Every child is a unique individual.

Waktu-waktu belakangan, setiap kali menatap wajah Hikari, saya merasa kalimat itu sepertinya diciptakan untuk saya seorang. Hikari yang usianya sudah 7 tahun 9 bulan semakin hari semakin jadi ‘unik’ nya. Kalau dulu-dulu kelakuan uniknya masih bisa bikin saya ketawa-tawa meringis, sekarang kelakuannya bikin saya lebih banyak meringis daripada ketawanya.

Sejak dia duduk di kelas dua ini, Hikari tiba-tiba menjadi super aktif dan super keras kepala. Kalau dulu saat dia ketahuan melakukan sesuatu yang dilarang wajahnya hanya bisa pasang tampang polos dan langsung ngabur dari crime scene, sekarang lain lagi. Dia sekarang akan menghadapi siapapun orang yang melarangnya lalu mengeluarkan kalimat saktinya, “memangnya kenapa?”

“Hikariiiiiiiiiiiii, kenapa nyebur lagi ke kolam ikan?! Kamu sudah tiga kali ganti baju dalam setengah jam ini!”
“Memangnya kenapa?”

“Hikari, ayo tidur siang dulu. Kamu baru sembuh jadi perlu istirahat dulu.”
“Memangnya kenapa?”

“Hikari, kenapa kadalnya dipasangin tali di lehernyaaaa????!!!”
“Memangnya kenapa?”

“Hikari! Colokan listrik bukan mainaannn! Aaarrggghhh!”
“Memangnya kenapa?”

“Hikari, kenapa hari ini Ibu Guru menulis kalau kamu dihukum lagi sewaktu sholat jamaah? Kamu melakukan apa?”
“Main.”
“Main?! Waktu sholat jamaah?”
“Memangnya kenapa?”
“Sholat bukan waktunya untuk main. Kamu tau kan?!”
“Iya. Tau.”
“Jadi, kenapa kamu mainan waktu sholat, Naaaaaak?”
“Memangnya kenapa?”

OH MY GOD! 

Jawaban-jawaban ‘memang kenapa’ dari mulut Hikari kadang disertai dengan isak tangis rasa bersalah atau takut karena saya melotot kejam padanya. Tetap saja keras kepalanya sukses bikin saya antara darah tinggi atau pingsan di tempat.

The seven year old has defiant moments. She wants to know why she has to do something. She may call her mother mean and run to her room to sulk but is less likely to physically strike her parent now.  If things don’t go her way when playing with friends she will quit and go play by herself. When she is disciplined she accepts it but is deeply disturbed by being in trouble.
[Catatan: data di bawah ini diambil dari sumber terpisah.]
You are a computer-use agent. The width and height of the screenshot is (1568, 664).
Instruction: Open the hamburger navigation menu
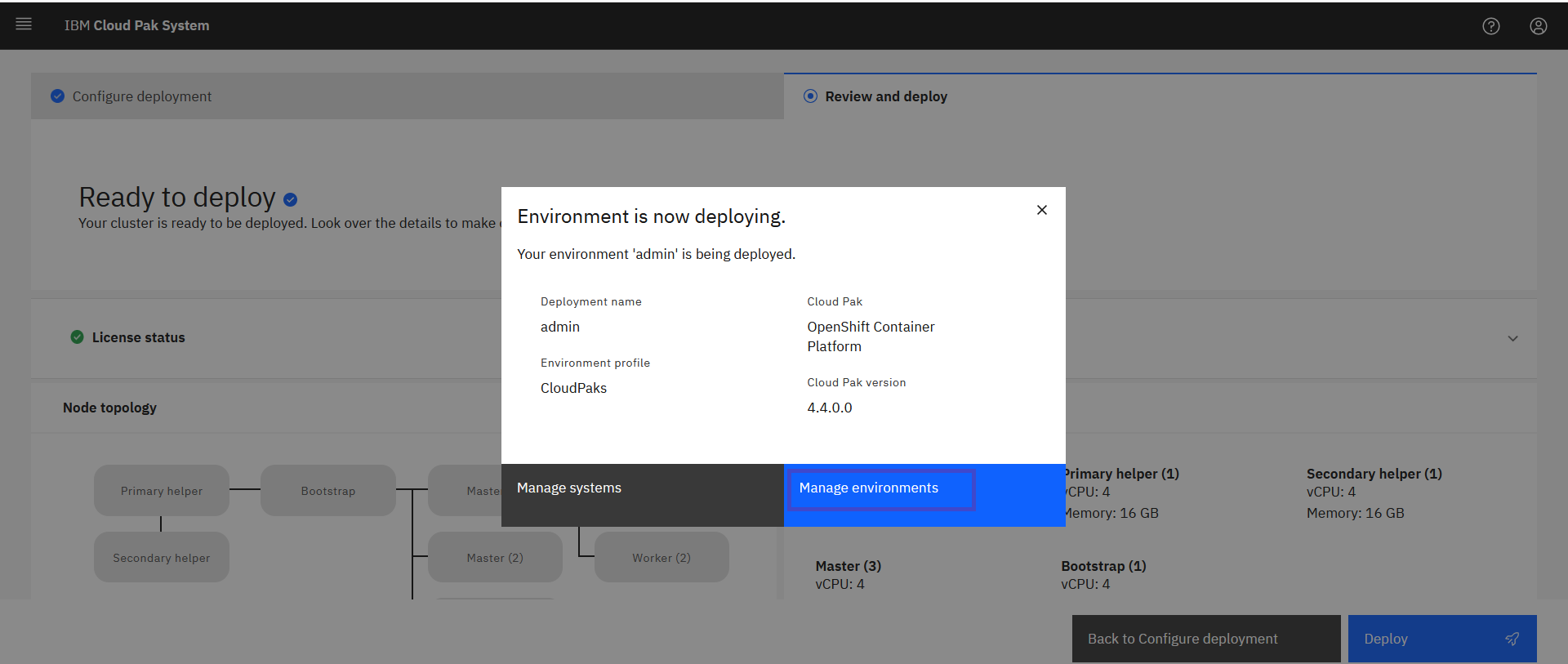[24, 25]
Cuplikan itu saya dapat disini. Sudah sebulanan ini saya sibuk mencari informasi kenapa anak saya tersayang itu jadi doyan bikin saya dan Papap darah tinggi. Bahkan Papap sekarang punya kebiasaan baru yaitu membaca buku-buku parenting milik saya saking dia sudah kehabisan akal. Kalau ada satu hal yang merupakan hikmah dari peristiwa ini, mungkin hanya soal Papap yang sampai mau baca buku itu demi membuat Hikari tobat…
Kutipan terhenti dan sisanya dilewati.